Tuesday, March 21, 2006

holy hell

there are four hours of my life right now that i am desperately trying to get back...it is not working. I am fighting sleep constantly or i am pacing the floor at the most inappropriate hours...find myself wearing sunglasses at night in my apartment and trying to do anything i can to wear my mind and my body out just so i cant sleep. Hawaii was nice, but it is a strange place...beautiful and temporary. so many people say they could live there forever...i could see myself visiting again, but the confinement is too much - too many good things in one place. saw the world from the top of Dimond Head and screamed as loud as i could...the heavens completely swallowed it up - miss alot of people - found out scott is going to iraq - one brother out of the fray and another into it - very conflicted and aggitated lately, wanting to fight with strangers at the drop of a hat and this makes me feel very uncomfortable in my own skin. trying to shake it and go cold turkey on these feelings - trying to make the best out of this waking life im currently living.

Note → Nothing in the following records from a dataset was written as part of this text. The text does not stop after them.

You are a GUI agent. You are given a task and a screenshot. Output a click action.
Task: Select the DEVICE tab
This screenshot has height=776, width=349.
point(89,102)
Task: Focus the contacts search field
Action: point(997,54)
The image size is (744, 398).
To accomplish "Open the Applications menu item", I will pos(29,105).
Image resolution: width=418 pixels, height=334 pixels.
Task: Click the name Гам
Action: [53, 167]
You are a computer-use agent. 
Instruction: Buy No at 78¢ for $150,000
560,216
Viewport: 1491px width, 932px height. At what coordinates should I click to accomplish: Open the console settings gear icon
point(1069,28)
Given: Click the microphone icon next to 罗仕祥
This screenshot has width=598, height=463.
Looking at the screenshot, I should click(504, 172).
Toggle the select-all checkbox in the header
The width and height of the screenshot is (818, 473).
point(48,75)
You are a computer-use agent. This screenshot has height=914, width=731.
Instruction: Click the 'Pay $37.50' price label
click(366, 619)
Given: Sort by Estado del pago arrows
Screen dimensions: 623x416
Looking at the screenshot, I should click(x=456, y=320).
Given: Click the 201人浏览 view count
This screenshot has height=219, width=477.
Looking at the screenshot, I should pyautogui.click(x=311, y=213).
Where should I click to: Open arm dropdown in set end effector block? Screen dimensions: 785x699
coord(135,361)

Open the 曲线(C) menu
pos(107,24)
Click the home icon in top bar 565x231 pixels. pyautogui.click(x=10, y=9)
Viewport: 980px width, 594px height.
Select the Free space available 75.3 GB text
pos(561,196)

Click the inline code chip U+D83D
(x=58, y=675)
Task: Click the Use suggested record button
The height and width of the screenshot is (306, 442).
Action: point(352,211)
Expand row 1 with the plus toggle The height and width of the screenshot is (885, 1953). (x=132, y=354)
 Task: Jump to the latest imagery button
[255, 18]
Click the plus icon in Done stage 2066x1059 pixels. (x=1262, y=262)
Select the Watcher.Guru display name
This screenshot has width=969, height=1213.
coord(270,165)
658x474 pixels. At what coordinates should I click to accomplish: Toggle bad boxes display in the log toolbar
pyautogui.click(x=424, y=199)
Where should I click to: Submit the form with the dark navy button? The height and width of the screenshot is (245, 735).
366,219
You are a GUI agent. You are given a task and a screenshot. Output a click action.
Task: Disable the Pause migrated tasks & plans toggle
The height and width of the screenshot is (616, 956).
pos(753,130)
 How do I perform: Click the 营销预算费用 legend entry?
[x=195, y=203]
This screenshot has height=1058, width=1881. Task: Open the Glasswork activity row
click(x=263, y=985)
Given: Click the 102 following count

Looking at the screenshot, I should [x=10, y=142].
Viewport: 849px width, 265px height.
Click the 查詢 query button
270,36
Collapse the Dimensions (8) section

Rain is heavier in Hawaii it falls more romantically and with more urgency because it is so unwelcome - walked through it anways. with a head full of drunk i let the pacific wash over me in the early morning hours before the respectable people awoke...i think i remember being baptized now. trying to find that light still - because i need something to awaken me right now - help

1 Comments:

Blogger Nick Van Dyke said...

I know what you're talking about with that confliction and agitation. The emotional rollercoaster I'm currently riding is getting awkward. For no reason at all, I want to punch somebody in the face and then give em a kiss afterward. Maybe it doesn't help that I'm almost constantly drunk anymore.